__Document passage__.
****************

Cora G. v. State of Alaska, DHSS, OCS, Justin D. v. State of Alaska, DHSS, OCS
461 P.3d 1265
Alaska2020Background
- Eight-year-old Carlos, with developmental delays and possible autism-spectrum traits, was removed after OCS received allegations he had been sexually and physically abused and neglected by his parents.
- A clinical neuropsychologist and two therapists evaluated Carlos; therapists reported severe behavioral reactions to discussion of his parents, and a neuropsychologist diagnosed trauma-related disorders but relied in part on OCS reports of abuse.
- At the termination trial OCS did not expressly offer or ask the court to qualify any witness as a "qualified expert witness" under AS 47.17.290(10); a therapist testified without a formal expert-qualification ruling, and the neuropsychologist’s written report was admitted.
- The superior court found by clear and convincing evidence that the parents’ conduct resulted in substantial mental injury to Carlos (AS 47.10.011(8)) and terminated parental rights.
- The Alaska Supreme Court held the mental-injury finding deficient because the statute requires opinion "of a qualified expert witness," and OCS failed to offer and obtain an affirmative judicial qualification of such an expert; the court vacated and remanded the termination order.

****************

Pixel coordinate grounding data:
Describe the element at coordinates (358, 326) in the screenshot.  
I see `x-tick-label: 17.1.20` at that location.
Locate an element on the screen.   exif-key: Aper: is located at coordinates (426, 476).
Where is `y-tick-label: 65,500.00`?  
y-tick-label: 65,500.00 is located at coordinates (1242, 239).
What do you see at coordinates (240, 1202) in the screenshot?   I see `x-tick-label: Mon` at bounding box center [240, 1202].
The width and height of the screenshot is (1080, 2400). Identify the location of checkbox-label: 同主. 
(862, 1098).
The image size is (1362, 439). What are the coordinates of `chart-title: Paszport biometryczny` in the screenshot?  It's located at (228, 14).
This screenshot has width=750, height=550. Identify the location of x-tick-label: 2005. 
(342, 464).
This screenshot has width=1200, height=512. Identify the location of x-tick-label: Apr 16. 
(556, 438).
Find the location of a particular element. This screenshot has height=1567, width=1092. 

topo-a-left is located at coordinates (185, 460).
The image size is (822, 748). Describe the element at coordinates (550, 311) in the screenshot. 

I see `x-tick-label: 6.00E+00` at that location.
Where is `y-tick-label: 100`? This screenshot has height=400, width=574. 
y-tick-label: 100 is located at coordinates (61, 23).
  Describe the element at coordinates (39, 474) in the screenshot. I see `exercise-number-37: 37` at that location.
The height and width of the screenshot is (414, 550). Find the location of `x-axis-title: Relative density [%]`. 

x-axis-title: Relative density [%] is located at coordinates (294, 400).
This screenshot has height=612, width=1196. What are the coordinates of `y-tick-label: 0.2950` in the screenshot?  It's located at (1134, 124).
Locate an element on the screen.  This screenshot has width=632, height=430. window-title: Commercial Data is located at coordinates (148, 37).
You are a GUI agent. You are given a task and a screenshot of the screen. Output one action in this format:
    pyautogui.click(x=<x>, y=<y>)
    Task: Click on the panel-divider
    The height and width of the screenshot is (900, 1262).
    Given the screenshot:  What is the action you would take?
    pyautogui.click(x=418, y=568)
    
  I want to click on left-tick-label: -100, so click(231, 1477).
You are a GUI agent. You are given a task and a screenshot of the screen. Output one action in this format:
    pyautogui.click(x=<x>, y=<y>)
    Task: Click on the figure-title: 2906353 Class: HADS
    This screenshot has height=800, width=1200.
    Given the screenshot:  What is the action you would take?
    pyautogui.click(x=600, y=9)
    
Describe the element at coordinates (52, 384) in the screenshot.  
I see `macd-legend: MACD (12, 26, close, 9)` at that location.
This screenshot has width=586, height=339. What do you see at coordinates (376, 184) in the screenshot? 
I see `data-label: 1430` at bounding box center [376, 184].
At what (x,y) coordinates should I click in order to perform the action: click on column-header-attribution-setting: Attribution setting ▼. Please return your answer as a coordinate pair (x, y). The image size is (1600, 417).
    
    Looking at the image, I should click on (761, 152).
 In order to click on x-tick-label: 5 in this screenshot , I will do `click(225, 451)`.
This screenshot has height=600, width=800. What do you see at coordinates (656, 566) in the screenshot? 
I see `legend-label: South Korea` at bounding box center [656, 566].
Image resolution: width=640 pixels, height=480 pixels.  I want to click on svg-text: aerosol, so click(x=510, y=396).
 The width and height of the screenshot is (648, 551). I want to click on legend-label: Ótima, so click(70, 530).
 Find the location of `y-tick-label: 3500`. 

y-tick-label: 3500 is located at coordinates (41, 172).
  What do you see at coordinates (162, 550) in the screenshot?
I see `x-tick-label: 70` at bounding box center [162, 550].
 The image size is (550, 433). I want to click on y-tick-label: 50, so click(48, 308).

****************

__What you need to do__.
#1 List each distinct name or abbreviation that appears in the title line of the case summary.
#2 Rewrite the case summary between "- At the termination" and "report was admitted.", inclusive, switching "termination trial" to "termination hearing".
The lines are separate material, unrelated to the case summary.

__Task answers__.
#1 Cora G., State of Alaska, DHSS, OCS, Justin D.

#2
- At the termination hearing OCS did not expressly offer or ask the court to qualify any witness as a "qualified expert witness" under AS 47.17.290(10); a therapist testified without a formal expert-qualification ruling, and the neuropsychologist’s written report was admitted.